**ASSIGNMENT**.
Output exactly the lines below from the one containing "Where should I" to the last line, both included. Omit pictures.

##### SUPPLIED MATERIAL

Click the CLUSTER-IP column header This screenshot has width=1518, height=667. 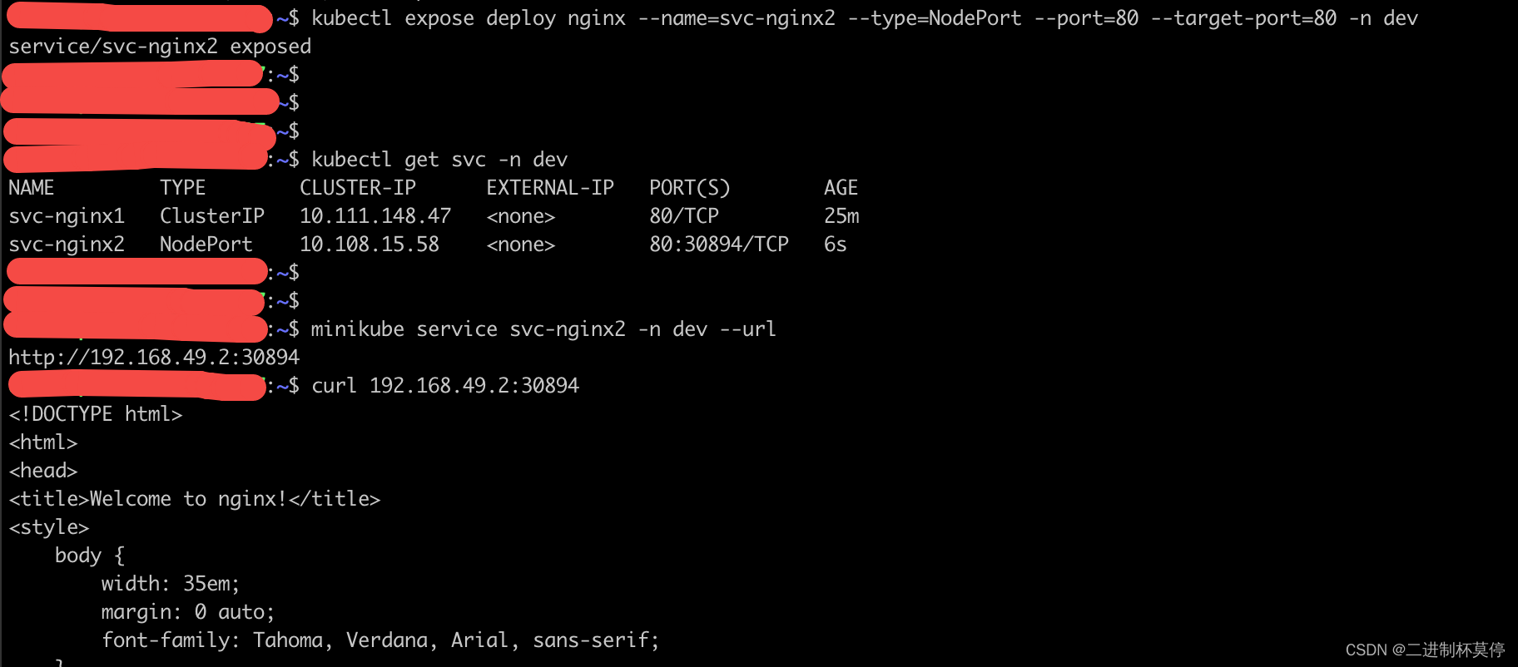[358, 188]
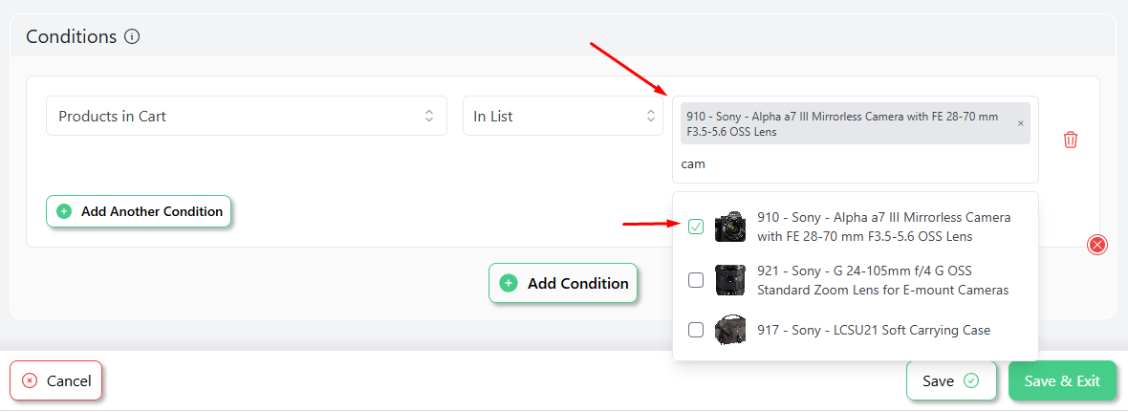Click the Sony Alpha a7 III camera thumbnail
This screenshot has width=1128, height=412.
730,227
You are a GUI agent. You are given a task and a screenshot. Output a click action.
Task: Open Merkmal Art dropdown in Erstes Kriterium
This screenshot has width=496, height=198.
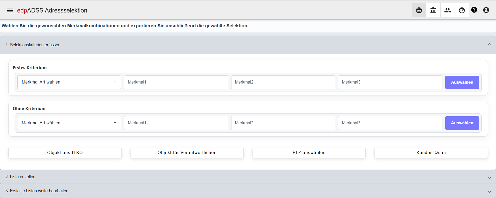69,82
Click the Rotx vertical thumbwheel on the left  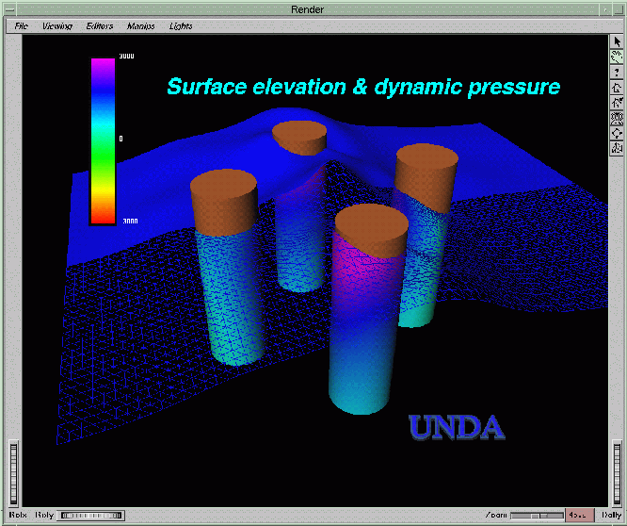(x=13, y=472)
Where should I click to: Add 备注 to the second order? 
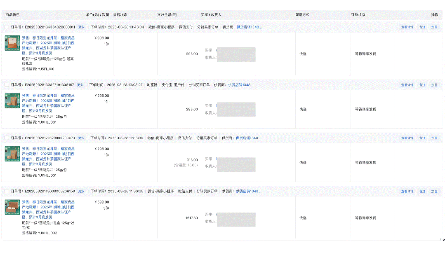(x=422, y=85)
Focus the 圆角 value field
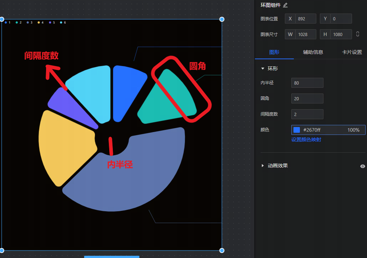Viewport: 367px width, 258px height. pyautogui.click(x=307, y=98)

##########

**RESPONSE TO THE EXERCISE**.
Where should I click to: Add 备注 to the second order? 
(x=422, y=85)
Focus the 圆角 value field
Viewport: 367px width, 258px height. pyautogui.click(x=307, y=98)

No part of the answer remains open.